On August 28, 2024, Corus announced that the CHED intellectual unit, including its call letters and format, would move permanently to 880 AM, effective October 9, citing that facility's improved coverage. While both stations operated at a power of 50 kilowatts, the 880 AM transmitter is non-directional during the day whereas 630 is directional at all times. Corus intends to then return the 630 AM licence to the CRTC for cancellation, and sell the land on which that transmitter facility currently sits.

==Programming==
CHED has been operating a news/talk/sports format since 1993. The station's current morning show is hosted by Stacey Brotzel and Daryl McIntyre. Former morning hosts have included Ryan Jespersen, who was fired in September 2020 after comments he made regarding a city councillor's staff, and Shaye Ganam, who began hosting a 9 a.m. show simulcast with Calgary sister station CHQR on April 12, 2021. Its afternoon lineup features Courtney Theriault, followed by Bryn Griffiths on afternoon drive.

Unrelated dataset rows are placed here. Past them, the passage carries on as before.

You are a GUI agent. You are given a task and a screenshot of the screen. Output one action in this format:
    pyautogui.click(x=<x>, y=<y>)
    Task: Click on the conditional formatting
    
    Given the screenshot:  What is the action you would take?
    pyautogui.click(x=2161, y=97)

CHED has been the flagship station of the Edmonton Oilers of the National Hockey League since 1995; its contract with the Oilers was most recently renewed through the 2026–27 season. The station also broadcasts Oilers Now, a daily talk show hosted by the team's radio colour analyst Bob Stauffer. It is also the flagship station of the Edmonton Elks of the Canadian Football League.

The talk show Charles Adler Tonight was syndicated on CHED every weeknight from 2016 to 2021.

Angus Watt has provided regular financial updates on CHED since the 1970s.

During off peak time and on weekends, the station features several local and syndicated programs. These include The Garden Show, Money Talks, The Shift, and Couch Potatoes.